Instructions for the task - Copy, from the material below, each line where "computer" shows up.

Data shown -
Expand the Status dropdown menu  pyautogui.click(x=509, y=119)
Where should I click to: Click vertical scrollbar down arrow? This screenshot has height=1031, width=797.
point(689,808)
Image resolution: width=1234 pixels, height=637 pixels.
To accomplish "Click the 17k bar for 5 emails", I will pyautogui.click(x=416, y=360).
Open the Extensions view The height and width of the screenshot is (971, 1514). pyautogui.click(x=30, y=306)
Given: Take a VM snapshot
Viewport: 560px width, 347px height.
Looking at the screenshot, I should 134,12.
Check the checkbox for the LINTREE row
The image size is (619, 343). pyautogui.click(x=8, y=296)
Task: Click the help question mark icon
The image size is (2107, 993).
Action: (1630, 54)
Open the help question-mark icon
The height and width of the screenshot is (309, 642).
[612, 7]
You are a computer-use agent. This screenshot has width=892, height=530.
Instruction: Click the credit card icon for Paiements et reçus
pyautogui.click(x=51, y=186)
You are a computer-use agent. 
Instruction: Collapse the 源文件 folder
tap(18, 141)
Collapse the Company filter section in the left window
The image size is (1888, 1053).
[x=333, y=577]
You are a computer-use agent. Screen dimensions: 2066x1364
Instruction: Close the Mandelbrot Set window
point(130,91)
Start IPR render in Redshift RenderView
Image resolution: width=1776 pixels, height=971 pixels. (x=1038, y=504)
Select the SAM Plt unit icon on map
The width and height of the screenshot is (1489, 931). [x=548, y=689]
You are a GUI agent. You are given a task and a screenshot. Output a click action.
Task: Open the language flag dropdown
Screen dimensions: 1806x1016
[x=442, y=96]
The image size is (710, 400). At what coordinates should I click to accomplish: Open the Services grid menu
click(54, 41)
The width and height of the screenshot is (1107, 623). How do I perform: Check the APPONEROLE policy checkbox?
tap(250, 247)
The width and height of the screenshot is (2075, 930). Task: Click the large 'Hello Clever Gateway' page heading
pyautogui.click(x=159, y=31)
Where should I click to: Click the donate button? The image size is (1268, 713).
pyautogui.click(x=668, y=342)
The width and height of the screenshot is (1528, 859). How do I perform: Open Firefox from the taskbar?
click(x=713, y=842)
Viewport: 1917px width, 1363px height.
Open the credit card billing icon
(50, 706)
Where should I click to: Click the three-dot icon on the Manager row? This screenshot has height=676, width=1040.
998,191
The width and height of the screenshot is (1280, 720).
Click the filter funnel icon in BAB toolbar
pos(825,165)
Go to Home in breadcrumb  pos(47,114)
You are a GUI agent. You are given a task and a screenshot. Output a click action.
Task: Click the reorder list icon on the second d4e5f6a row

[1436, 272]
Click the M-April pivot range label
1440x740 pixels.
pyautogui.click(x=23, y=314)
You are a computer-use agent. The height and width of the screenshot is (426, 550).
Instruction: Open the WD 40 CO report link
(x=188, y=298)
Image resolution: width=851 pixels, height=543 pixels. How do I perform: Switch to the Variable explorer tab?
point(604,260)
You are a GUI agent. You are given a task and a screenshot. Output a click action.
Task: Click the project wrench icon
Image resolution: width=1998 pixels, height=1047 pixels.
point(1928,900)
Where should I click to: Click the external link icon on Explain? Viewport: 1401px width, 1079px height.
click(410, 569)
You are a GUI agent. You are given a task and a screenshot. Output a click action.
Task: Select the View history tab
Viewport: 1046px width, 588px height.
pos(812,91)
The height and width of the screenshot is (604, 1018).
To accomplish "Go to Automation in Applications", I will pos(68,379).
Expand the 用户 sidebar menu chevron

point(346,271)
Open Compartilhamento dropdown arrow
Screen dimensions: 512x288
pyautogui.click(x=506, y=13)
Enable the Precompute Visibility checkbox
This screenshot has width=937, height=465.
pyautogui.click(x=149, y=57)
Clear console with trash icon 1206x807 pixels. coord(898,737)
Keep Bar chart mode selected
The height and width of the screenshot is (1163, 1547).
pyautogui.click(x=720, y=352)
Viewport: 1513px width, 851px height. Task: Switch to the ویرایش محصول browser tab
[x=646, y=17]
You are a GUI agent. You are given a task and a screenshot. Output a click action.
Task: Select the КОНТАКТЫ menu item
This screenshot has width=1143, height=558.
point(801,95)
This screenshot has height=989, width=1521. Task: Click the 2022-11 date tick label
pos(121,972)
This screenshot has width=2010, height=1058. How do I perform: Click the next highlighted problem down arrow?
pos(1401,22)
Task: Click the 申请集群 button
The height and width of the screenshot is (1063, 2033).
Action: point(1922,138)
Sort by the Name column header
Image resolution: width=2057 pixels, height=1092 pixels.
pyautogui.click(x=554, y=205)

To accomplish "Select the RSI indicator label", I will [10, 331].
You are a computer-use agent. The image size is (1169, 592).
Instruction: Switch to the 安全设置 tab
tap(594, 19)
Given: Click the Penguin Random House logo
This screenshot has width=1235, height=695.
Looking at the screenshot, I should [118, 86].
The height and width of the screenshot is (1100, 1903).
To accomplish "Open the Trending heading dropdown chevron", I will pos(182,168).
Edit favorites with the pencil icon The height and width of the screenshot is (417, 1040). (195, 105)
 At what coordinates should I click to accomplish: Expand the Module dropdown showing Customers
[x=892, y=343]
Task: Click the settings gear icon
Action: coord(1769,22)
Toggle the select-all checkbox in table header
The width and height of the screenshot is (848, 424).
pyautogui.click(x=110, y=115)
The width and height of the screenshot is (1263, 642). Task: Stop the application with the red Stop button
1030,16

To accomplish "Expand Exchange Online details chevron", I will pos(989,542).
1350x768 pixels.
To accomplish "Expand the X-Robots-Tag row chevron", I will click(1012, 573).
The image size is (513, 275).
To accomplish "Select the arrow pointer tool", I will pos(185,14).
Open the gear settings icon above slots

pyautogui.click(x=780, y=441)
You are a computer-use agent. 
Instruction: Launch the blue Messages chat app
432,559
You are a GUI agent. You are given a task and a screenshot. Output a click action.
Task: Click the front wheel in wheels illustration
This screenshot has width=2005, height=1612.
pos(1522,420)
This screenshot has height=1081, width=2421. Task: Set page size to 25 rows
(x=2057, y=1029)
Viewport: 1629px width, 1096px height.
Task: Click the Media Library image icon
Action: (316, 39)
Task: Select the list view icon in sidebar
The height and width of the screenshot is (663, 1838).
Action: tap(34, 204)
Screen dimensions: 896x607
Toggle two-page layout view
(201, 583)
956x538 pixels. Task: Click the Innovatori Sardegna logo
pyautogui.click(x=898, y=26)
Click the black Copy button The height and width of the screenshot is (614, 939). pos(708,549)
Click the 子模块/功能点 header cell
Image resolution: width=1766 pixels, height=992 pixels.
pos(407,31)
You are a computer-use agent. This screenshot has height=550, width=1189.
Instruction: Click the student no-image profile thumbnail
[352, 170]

Answer to this task -
You are a computer-use agent. This screenshot has width=892, height=530.
You are a computer-use agent. 
You are a computer-use agent. Screen dimensions: 2066x1364
You are a computer-use agent. The height and width of the screenshot is (426, 550).
You are a computer-use agent. The image size is (1169, 592).
You are a computer-use agent. 
You are a computer-use agent. This screenshot has height=550, width=1189.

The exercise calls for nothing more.